Arthur Laffer: “From now on it isn’t going to be as much fun being an American.”
By Ralph Benko, adapted from Newsmax and republished by permission of the author
In 1971, President Nixon held an infamous Camp David meeting where his economic policy advisors engineered the “Nixon Shock.” On August 15th, Nixon then announced that he, among other measures, was “temporarily” closing the “gold window.”
The other measures are gone. The gold window remains closed.
Nixon promised that this wouldn’t affect prices. Then the dollar lost 85% of its purchasing power.
Arthur Laffer, then the OMB economist, on the steps of the Old Executive Office Building, thereafter said to journalist Jude Wanniski, as recounted by Wanniski to Robert Merry, who later told me: “From now on it isn’t going to be as much fun being an American.”
Meaning? America’s prestige, prosperity, and attendant privileges would, along with the value of the dollar, soon erode. Prophetic words.
Inflation soon became virulent. Gas at the pump went from around 36 cents to over a dollar.
Now it’s over $4. Despite appearances (“the energy crisis.” “OPEC.” “Sticker shock.” ) the culprit really wasn’t “rising prices.”
Rising prices are the symptom. The cause was, and is, the decline in the value of the dollar.
Lyndon Johnson set that in motion by closing the London gold pool. And left office in disgrace.
Nixon formalized it by “closing the gold window.” And left office in disgrace.
Now?
Recall the coda of The Who’s Won’t Get Fooled Again.
Right now, the Kremlin’s cruelty toward Ukraine, an acute geopolitical and humanitarian crisis, commands our attention away from the chronic destructiveness of bad money.
That said, make no mistake. Bad money is as destructive as war. Only, more insidious.
Nicholas Copernicus, one of the smartest people who ever lived, wrote in his 1526 Essay on Money (of which I had the privilege of serving as lead co-editor of its definitive modern translation) that “debasement of coinage,” is one of the chief causes of national destruction:
“ALTHOUGH THERE ARE COUNTLESS MALADIES that are forever causing the decline of kingdoms, princedoms, and republics, the following four (in my judgment) are the most serious: civil discord, a high death rate, sterility of the soil, and the debasement of coinage. The first three are so obvious that everybody recognizes the damage they cause; but the fourth one, which has to do with money, is noticed by only a few very thoughtful people, since it does not operate all at once and at a single blow, but gradually overthrows governments, and in a hidden, insidious way.”

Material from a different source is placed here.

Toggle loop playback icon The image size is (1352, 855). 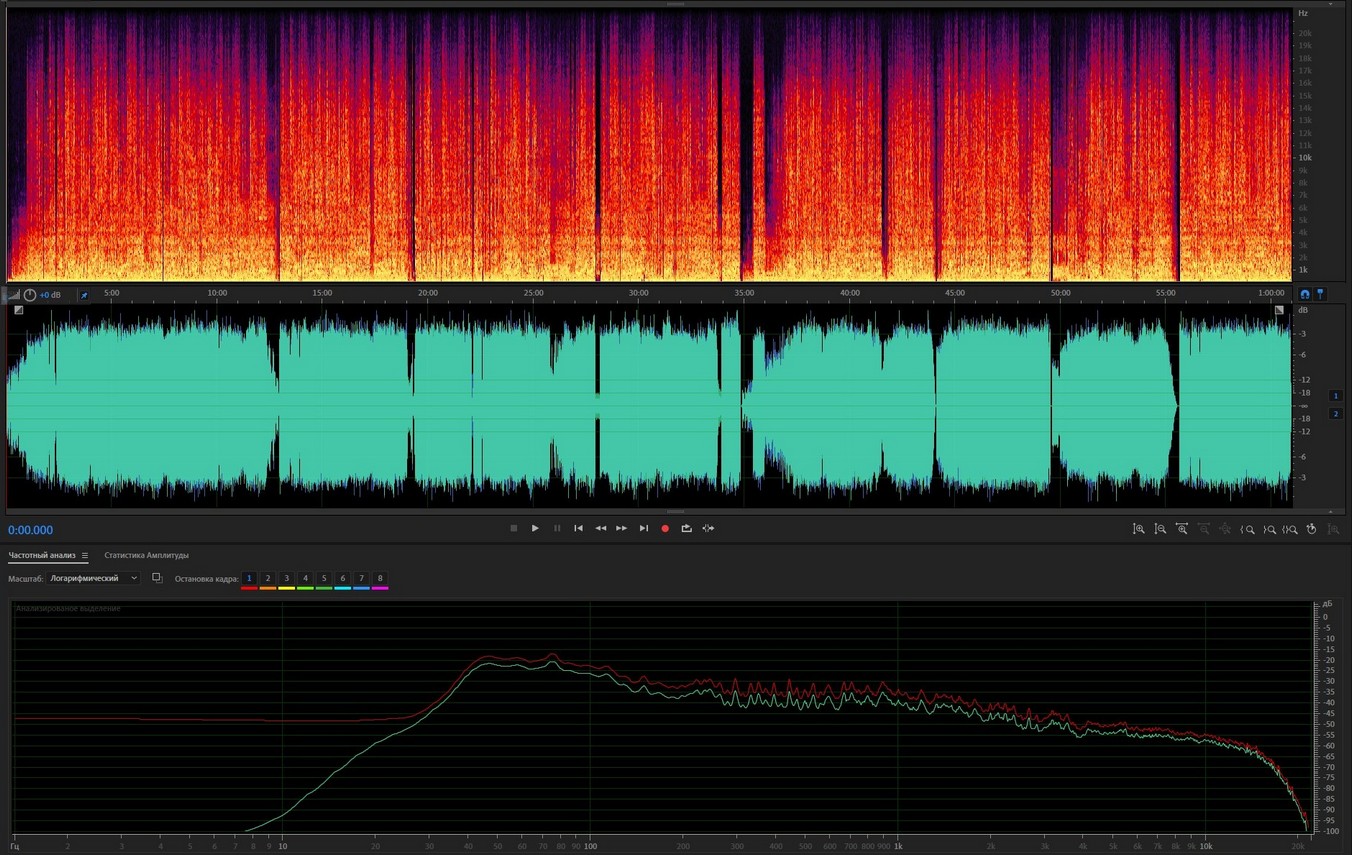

American-led sanctions on Russia now have put renewed attention on the US dollar. Good. Much—like it being fun to be an American—depends on getting our money right.
Steve Forbes likes to say that the quickest way to repel a couple of bores flanking you on a transatlantic flight is to offer to explain monetary policy. However, money’s interesting.
And, as Copernicus pointed out, consequential. How consequential?
I’ve been hearing apocalyptic predictions by gold bugs about the demise of the dollar, and ensuing hyperinflation, for over forty years, ever since I came to their attention as one of the only two pro-gold of the 23 official witnesses before the Reagan Gold Commission. Hasn’t happened.
No sign of it happening now. Sebastian Mallaby, writing for the Washington Post, recently showed why, despite much prattle to the contrary, the there’s no sign that the dollar is about to lose its status as the world economy’s basic money.
Mallaby writes:
“This dollar defeatism is vastly overblown. … Since 2008, the dollar’s share in the foreign-exchange reserves held by central banks has declined only marginally, from around 65 percent to 60 percent. … Central banks like to use dollars for the same reasons that companies and individuals do. They hold dollars knowing that others will gladly accept them, just as many learn English because others speak it. … Of course, the dollar’s reserve-currency status is not a divine right, and the Fed should step up its determination to fight inflation.”
But Houston? We have a problem.
France’s then-finance minister Valery Giscard d’Estaing, once called the reserve currency status of the dollar an “exorbitant privilege.” It’s also a curse.
History shows that only the classical gold standard, in which the world’s currencies are defined by and legally convertible into gold (not dollars), reliably fosters sustained equitable prosperity.
Forty some years ago, we supply-siders, defying conventional wisdom, prescribed stabilizing the dollar (and, secondarily, cutting marginal tax rates) to cure stagflation. We then proposed using gold.
In practice the stabilization occurred through the hawkish monetary policy of Fed Chairman Paul Volcker with the support of President Reagan. They quelled inflation and fomented sizzling equitable prosperity by tightening the money supply.
Inflation’s now back. Washington presents as clueless to inflation’s cause, and cure, as in the days of Jimmy Carter.
How to fix it? One Congressperson, à la Jack Kemp, to go for the gold.